If a command must be hedged, which is rare, it requires:

  • idempotency key,
  • server-side deduplication,
  • stable request fingerprint,
  • external side-effect dedup,
  • response replay,
  • loser cancellation awareness,
  • downstream idempotent consumers,
  • strict observability.

Even then, ask:

Why are we hedging a command instead of making it asynchronous, improving dependency latency, or fixing tail causes?

Most production systems should not hedge commands.


13. Hedging and Cancellation

When one attempt wins, the client should cancel the loser.

But cancellation is not guaranteed to stop server work.

For HTTP:

  • connection may be closed,
  • request may already be executing,
  • server may not notice immediately,
  • database query may continue,
  • side effects may already have happened.

For gRPC:

  • cancellation is a first-class concept,
  • server can observe cancellation and stop work,
  • but committed side effects still cannot be undone.

Cancellation reduces wasted work only if the stack propagates and honors it.

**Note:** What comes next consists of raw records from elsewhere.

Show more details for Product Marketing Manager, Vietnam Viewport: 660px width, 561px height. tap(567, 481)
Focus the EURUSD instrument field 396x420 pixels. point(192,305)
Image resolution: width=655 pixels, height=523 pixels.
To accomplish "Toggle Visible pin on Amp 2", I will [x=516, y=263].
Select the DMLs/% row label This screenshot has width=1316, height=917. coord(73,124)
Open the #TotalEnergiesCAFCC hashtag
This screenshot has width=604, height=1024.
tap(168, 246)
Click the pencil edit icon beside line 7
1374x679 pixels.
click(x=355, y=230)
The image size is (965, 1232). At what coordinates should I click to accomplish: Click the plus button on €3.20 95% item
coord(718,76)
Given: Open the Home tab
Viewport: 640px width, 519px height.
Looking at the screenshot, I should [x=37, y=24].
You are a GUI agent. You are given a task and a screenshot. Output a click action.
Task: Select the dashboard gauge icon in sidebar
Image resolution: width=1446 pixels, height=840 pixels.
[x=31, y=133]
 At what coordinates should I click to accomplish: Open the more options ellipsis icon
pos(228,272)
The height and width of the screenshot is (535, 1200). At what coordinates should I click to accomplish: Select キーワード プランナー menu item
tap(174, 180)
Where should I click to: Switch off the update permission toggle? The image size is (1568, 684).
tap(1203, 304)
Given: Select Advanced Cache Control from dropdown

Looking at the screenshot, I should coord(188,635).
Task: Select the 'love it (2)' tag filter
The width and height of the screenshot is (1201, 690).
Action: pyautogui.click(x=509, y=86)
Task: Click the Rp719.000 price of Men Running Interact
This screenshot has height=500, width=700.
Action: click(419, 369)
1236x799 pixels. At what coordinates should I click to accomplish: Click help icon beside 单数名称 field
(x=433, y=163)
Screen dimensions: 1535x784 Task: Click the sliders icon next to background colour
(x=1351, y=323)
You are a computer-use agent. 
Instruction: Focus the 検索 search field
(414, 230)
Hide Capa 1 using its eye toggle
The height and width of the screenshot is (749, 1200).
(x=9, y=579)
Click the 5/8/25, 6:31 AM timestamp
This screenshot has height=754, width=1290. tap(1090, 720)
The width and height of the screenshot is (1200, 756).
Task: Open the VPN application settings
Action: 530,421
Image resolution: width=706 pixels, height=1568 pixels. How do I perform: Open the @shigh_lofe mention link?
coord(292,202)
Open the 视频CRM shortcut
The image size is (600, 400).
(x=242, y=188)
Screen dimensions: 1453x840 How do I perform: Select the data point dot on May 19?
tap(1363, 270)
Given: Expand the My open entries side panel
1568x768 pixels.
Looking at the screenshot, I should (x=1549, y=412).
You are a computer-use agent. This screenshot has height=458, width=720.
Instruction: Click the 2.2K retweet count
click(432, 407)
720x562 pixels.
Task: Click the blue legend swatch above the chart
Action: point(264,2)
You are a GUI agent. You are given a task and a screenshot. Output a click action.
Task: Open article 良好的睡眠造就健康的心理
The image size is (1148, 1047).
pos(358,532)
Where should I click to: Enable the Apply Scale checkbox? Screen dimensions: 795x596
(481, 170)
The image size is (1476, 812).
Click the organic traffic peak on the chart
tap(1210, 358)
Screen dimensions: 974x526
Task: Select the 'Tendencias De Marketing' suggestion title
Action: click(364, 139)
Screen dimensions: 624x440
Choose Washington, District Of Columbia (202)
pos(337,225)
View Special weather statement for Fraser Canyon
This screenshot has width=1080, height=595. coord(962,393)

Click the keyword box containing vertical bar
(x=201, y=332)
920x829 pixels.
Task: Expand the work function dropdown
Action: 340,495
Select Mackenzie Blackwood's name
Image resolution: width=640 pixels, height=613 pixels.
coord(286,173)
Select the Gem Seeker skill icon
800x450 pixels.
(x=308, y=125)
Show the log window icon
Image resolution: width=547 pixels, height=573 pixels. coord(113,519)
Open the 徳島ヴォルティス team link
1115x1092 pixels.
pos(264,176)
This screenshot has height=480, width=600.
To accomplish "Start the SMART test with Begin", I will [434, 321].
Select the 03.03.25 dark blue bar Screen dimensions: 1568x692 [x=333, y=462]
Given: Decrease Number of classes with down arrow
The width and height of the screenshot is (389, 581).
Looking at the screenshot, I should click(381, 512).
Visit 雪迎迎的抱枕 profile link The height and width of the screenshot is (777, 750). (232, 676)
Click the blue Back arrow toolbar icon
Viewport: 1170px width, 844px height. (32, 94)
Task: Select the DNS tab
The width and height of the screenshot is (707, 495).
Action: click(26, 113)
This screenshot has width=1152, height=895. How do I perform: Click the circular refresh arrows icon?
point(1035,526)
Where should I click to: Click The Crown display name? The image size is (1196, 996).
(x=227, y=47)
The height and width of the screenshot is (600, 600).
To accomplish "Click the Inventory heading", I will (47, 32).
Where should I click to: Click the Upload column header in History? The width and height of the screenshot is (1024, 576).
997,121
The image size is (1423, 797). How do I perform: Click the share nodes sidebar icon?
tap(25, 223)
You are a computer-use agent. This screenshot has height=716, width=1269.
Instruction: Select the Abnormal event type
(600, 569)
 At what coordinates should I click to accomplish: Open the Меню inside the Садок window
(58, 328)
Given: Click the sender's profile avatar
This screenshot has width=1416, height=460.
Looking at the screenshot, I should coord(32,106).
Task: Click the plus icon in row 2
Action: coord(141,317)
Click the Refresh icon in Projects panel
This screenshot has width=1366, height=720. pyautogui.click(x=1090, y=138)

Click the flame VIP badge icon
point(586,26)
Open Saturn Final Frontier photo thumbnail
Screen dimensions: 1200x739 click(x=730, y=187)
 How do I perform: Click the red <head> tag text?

14. Hedging and Consistency

If replicas can return different versions of data, hedging may return an older but faster result.

Example:

Replica A: updated case status = CLOSED, slower
Replica B: stale case status = OPEN, faster

Hedging chooses the faster response.

Is that acceptable?

Depends on the operation.

For eventually consistent reads:

maybe acceptable

For decision-making reads:

possibly unsafe

For regulatory action eligibility:

usually unsafe unless consistency contract allows it

Hedging must respect read consistency requirements.


15. Hedging and Cache

Hedging can be used between cache and origin in controlled ways.

Example:

  • start cache lookup,
  • if cache is slow/missed, start origin lookup,
  • use first acceptable response,
  • cancel loser.

But this is not always wise.

If origin is expensive, hedging cache/origin can increase backend load.

Better common pattern:

cache first with very short budget
then origin

or:

origin first, stale cache fallback on failure

Hedging is one option, not the default.


16. Hedging and Fan-Out

Fan-out plus hedging multiplies load.

If one request fans out to 20 shards and each shard can hedge once:

max attempts = 40 shard calls

If 100 frontend requests arrive:

4000 shard calls

Hedging in fan-out systems must be extremely controlled.

Techniques:

  • hedge only the slowest subrequests,
  • hedge only after most responses returned,
  • cap total hedges per parent request,
  • use per-shard budget,
  • cancel losers aggressively,
  • do not hedge when system load is high.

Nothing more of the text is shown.